=== EXERCISE ===
Copy out everything from the line containing "The width and" down to the line containing "Instruction: Click the 返回 back link", swapping "Static checkbox" for "Static toggle" and keeping all else unchanged.

--- start of DATA TO USE ---

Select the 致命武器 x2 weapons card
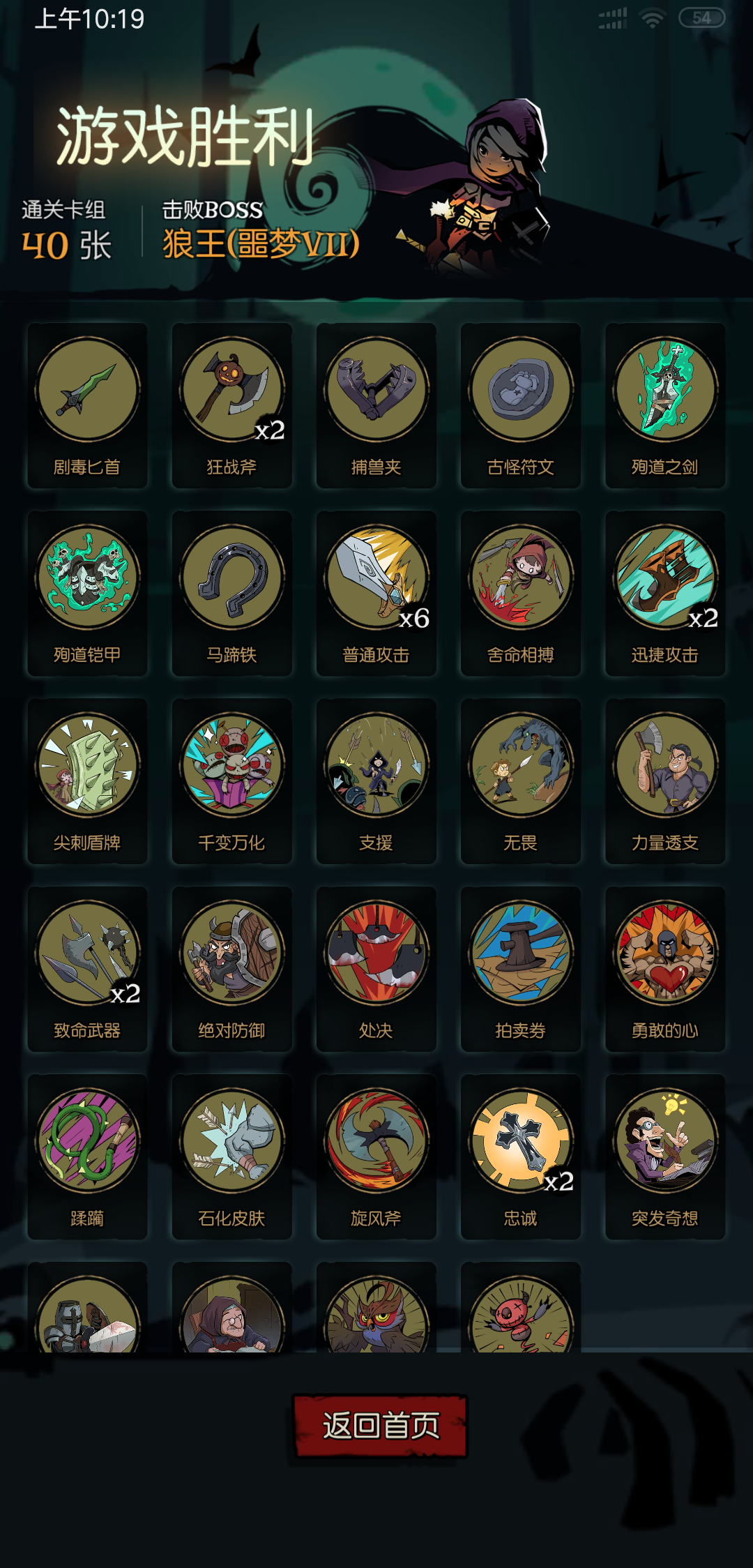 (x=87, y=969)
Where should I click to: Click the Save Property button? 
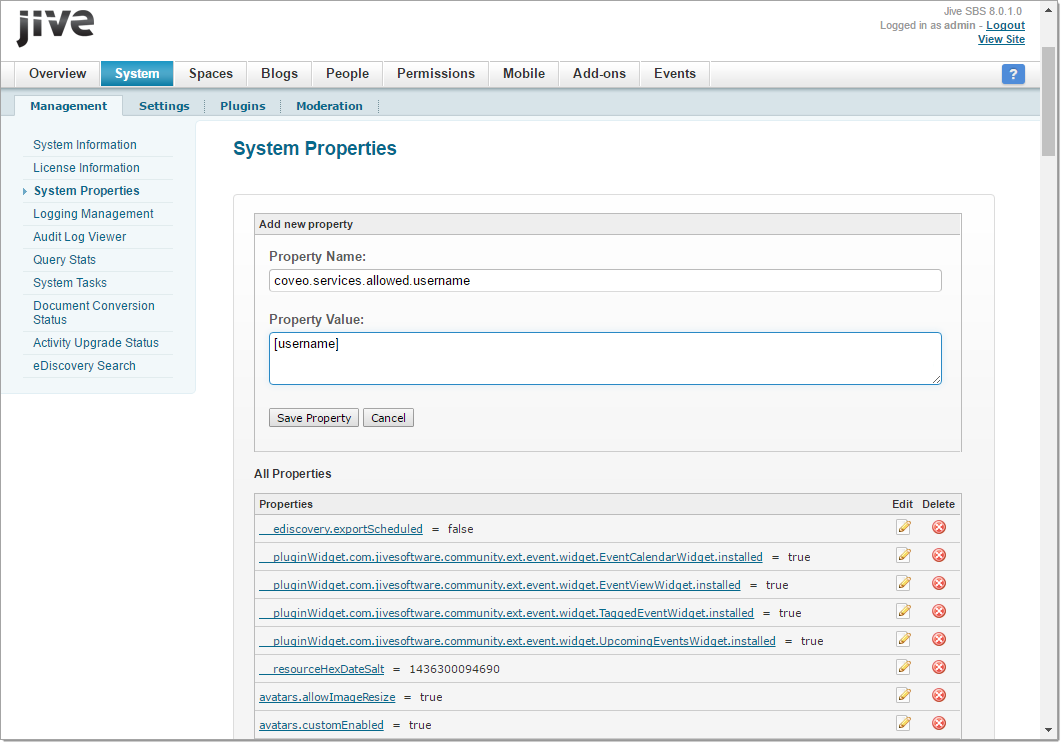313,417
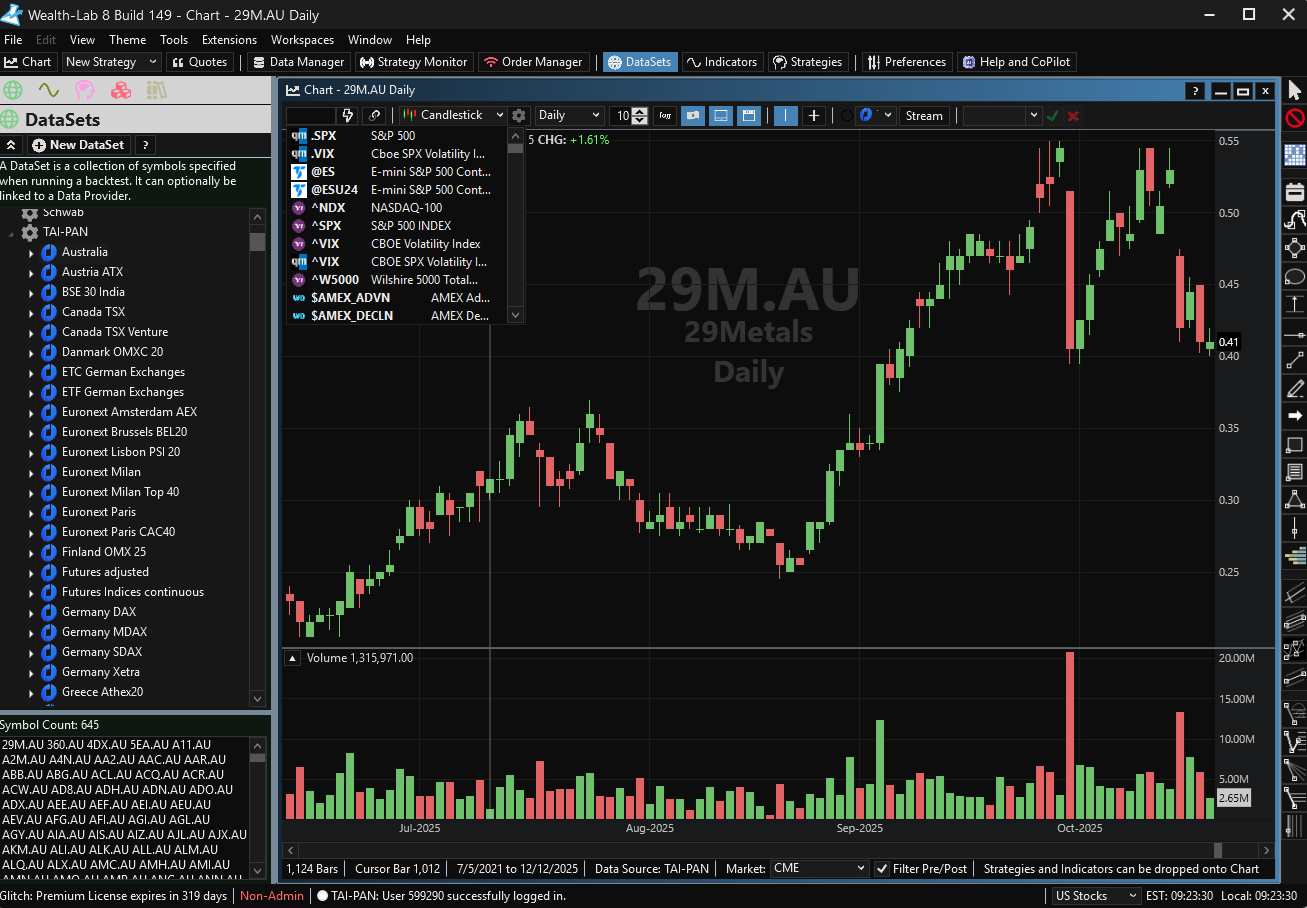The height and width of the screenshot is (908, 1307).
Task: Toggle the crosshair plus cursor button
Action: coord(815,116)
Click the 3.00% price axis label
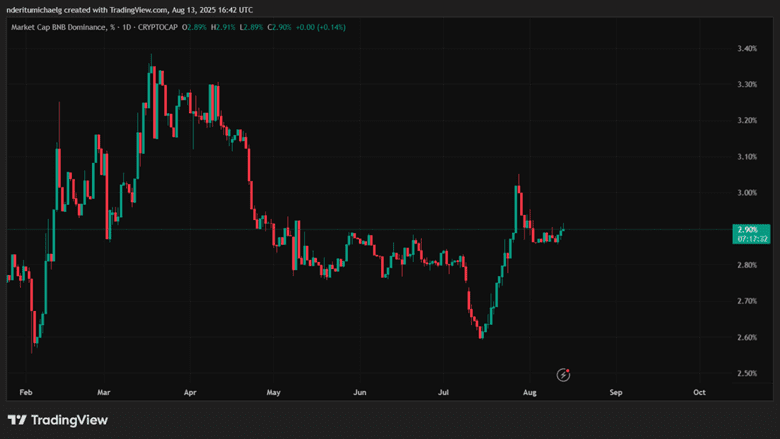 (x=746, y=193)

--- end of DATA TO USE ---
--- start of DATA TO USE ---

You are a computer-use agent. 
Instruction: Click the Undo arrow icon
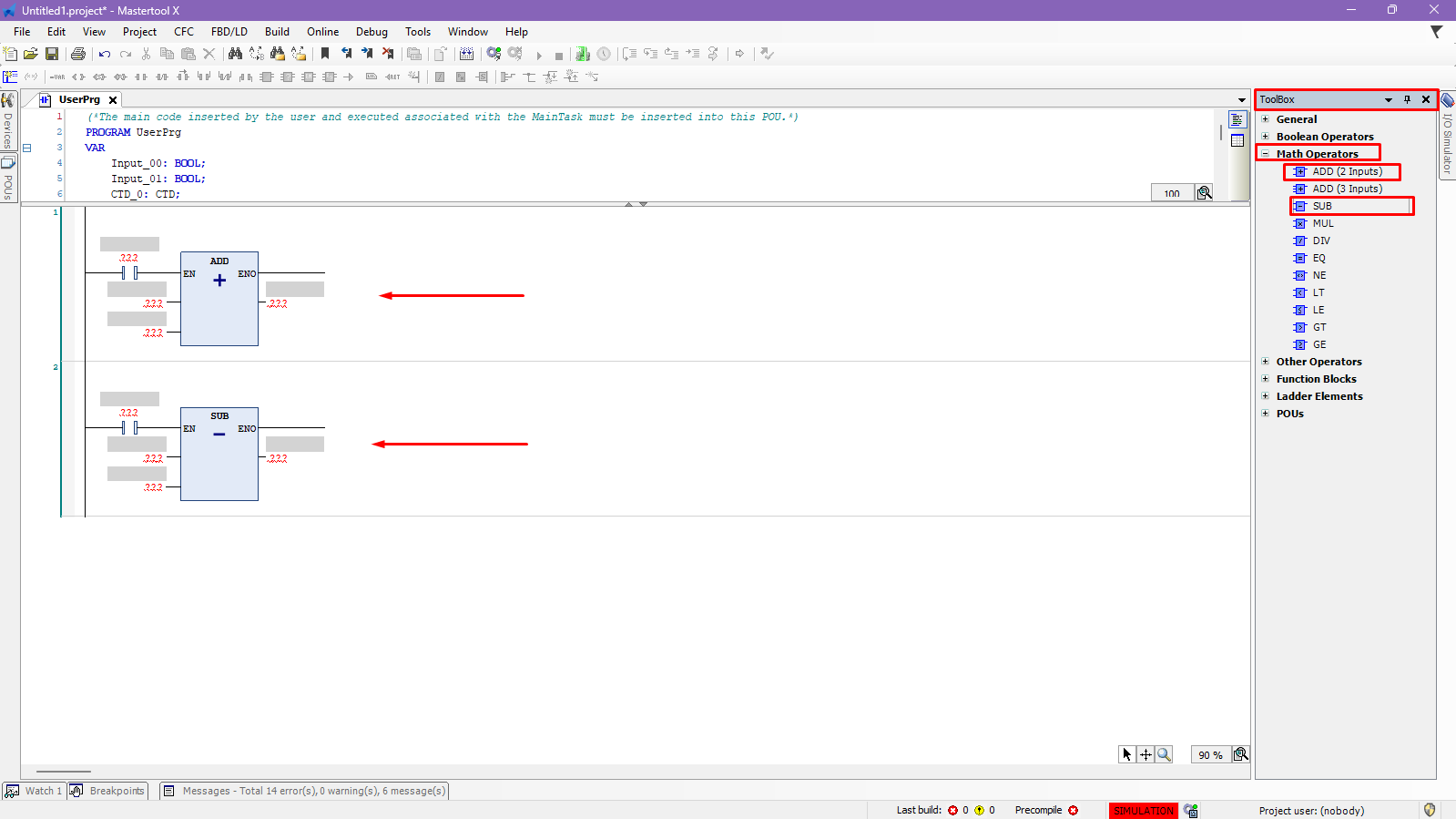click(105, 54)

--- end of DATA TO USE ---
--- start of DATA TO USE ---

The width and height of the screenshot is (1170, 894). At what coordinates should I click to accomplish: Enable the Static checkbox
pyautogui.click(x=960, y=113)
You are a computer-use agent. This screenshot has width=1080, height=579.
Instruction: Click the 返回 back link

--- end of DATA TO USE ---

=== ANSWER FOR THIS EXERCISE ===
The width and height of the screenshot is (1170, 894). At what coordinates should I click to accomplish: Enable the Static toggle
pyautogui.click(x=960, y=113)
You are a computer-use agent. This screenshot has width=1080, height=579.
Instruction: Click the 返回 back link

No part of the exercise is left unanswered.